Days to departure: 10…that’s it, just 10!!
Bars of soap made: 100+…waiting (and trying not to stress over the shipping status of the soap beveler I need for pretty soap) to be cleaned and packaged!
Left to get: Work gloves and scarves for the parents of our sponsored child
Donations received: $2050…wow…so thankful and I’m so excited to share some soap and thanks with you guys!!
Yesterday was a day of contemplation and maybe just a little unexpected anxiety for me so today I’m trying to sort it all out. I thought I’d have a blog post up already, full of pictures of the goodies all packed and ready for Rwanda but apparently, I’ll be doing a last minute rush of packaging soap and weighing my bags. But that’s not the source of my anxiety. I’m sure the seasoned short term missions person understands this feeling, but since I’m not at all experienced, it came as a surprise to me. I was just ironing shirts for Jim and going over my mental list of to-do’s and ruminating over the research I’ve been doing about Rwanda and then it hit: “What was I thinking?????” Why on earth did I think this was a good idea and that I had any business going on this trip? What do I possibly have to offer these women from my position of American privilege without actually doing more harm than good? And that was just the beginning of the rampage of questions I asked myself while ironing. (I hate ironing, by the way, for years I refused to even do it, maybe I should have stuck with that).
The reality of what I’m facing as i go, which at this point is just in my mind, started to hit me and I realized: I have never known lack. Never. In whiney American terms, maybe a little, but from a world view, not at all. Never.

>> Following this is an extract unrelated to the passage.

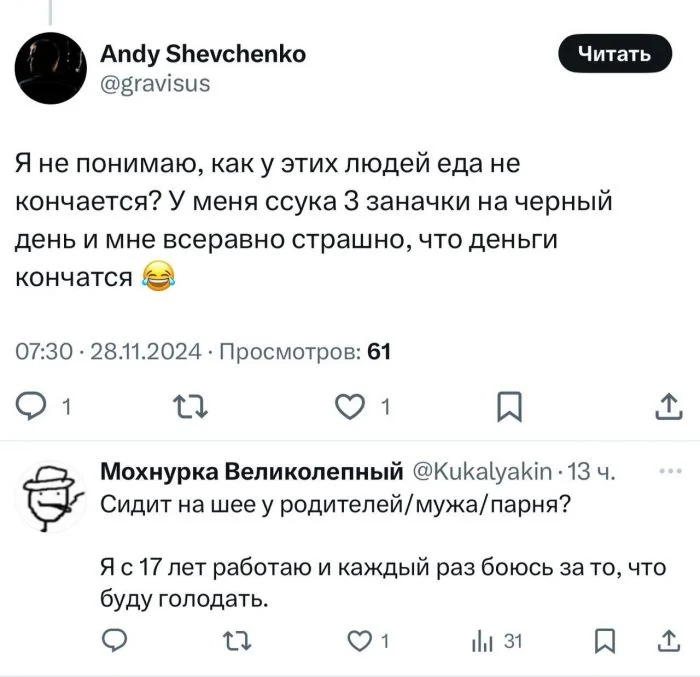
Task: Retweet the main tweet
Action: click(x=187, y=406)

I’ve never been truly hungry or homeless, never gone without new shoes and clothes or been abused. I have known loss. Deep, soul shattering, I might not ever recover loss. But these people, they have known it all and continue to live in poverty. Anyone I meet that’s as old as my children will have a story to tell of a time when people were murdered in the streets by their own countrymen and families were ripped apart or wiped out altogether. In the same way I sit with my kids and recall our favorite Christmas memories in 1994, they could recall the days they lost everything and the devil took over their entire country. Yeah, that. What could I possibly offer in the face of that?
During our time with the women and children in Rwanda, I will be asked to share a short testimony from my life with Jesus. Here, at home, when I share my entire testimony, most people find it overwhelming and I usually end up apologizing for the “shotgun of horror” leveled at them. Even though I lived it, but thank God for His healing grace and restoration. But, there, everyone has a horror story far worse than mine. So as I think about all of that, I haven’t even begun to consider what I will share.